Will was dressed in a bathrobe, pleated suit pants, and suspenders over a wife beater. He wore old blown-out house slippers. His wife, Jennie Mae Clayton, stood mute at the stove with her mouth poked out. Will welcomed us in.
Furry had taught us that it was impolite to come empty-handed. Charlie Brown unsacked a fifth of Old Charter. The woman at the stove grunted. We drank and Will told stories. He went to his chifferobe, shuffled through socks, and pulled out a well-worn official-looking document. He shook it, and told us about suing Duke Ellington over “Newport News.” He reached under his bed and pulled out what I swore was the same old Gibson I had seen at Gus Cannon’s. He played big band block chords and sang in a whisper.
Furry appeared from out of nowhere. He bristled with anger, obviously pissed that “his” white boys were paying attention to Will. Bailey Wilkerson had a guitar with him. It was a nylon-string classical instrument totally unsuited to Furry’s bottleneck style. I can still hear his aluminum conduit slide clacking as it bogged down on the neck of that Goya student model guitar. If anything truly deserved the term gutbucket, it was the awkward, chopped-off, no sustain of Furry trying to blow Will away. It was old-school head cutting. Furry played his repertoire and headed for uncharted territory. Will seemed oblivious to his competition. It wasn’t pretty. Suddenly Will cried out, jumped up, and shuffled out the door down the hall. He didn’t make it. When he came back he had pissed in his pants.
“Look at dat!” his woman hollered. “Yeah, now, look at that. You done done it.” She was all over him. “Fuckin’ around with white trash! Go on out of here! Get on out. Let me clean this ol’ fool up.”
Jennie Mae was once known as the most beautiful woman on Beale Street; duels to the death were fought over her. She had concealed her old friend Memphis Minnie in the county poor house, protecting her from the blues Nazis. She was a remarkable woman from another era, living out her days where she had been a queen.

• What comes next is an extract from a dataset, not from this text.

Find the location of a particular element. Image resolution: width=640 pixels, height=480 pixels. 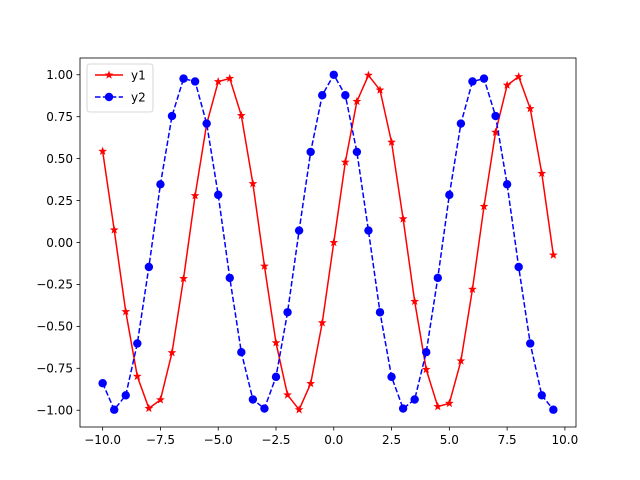

legend: y1 y2 is located at coordinates (120, 88).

Charlie Brown thought it was hysterical. I drove home in silence. Our house was empty and cold. I built a fire in the fireplace and watched the flame. I woke up in the morning in the den with my clothes still on and TV screen buzzing with snow. I did not go to Nashville. I never told Justis why. I called Mary Lindsay, who came over right away. We spent the weekend together. She never asked me what was wrong.
I couldn’t put it together. Obviously there was a lesson here. These two old men, who in youth had lived and played peculiar music that spoke to me, made me think of old Sam Hess, though they could not be more different: Mountain country and city slicker, white and black, sons of Dionysus, who sang the music in their souls. I saw the common thread; the women, Emmer and Jennie Mae Clayton, living out their time with an almost forgotten musical treasure. We too were the common thread, crazy white boys, searchers, who invaded their world looking for hidden secrets. The two worlds only came together in what we sought.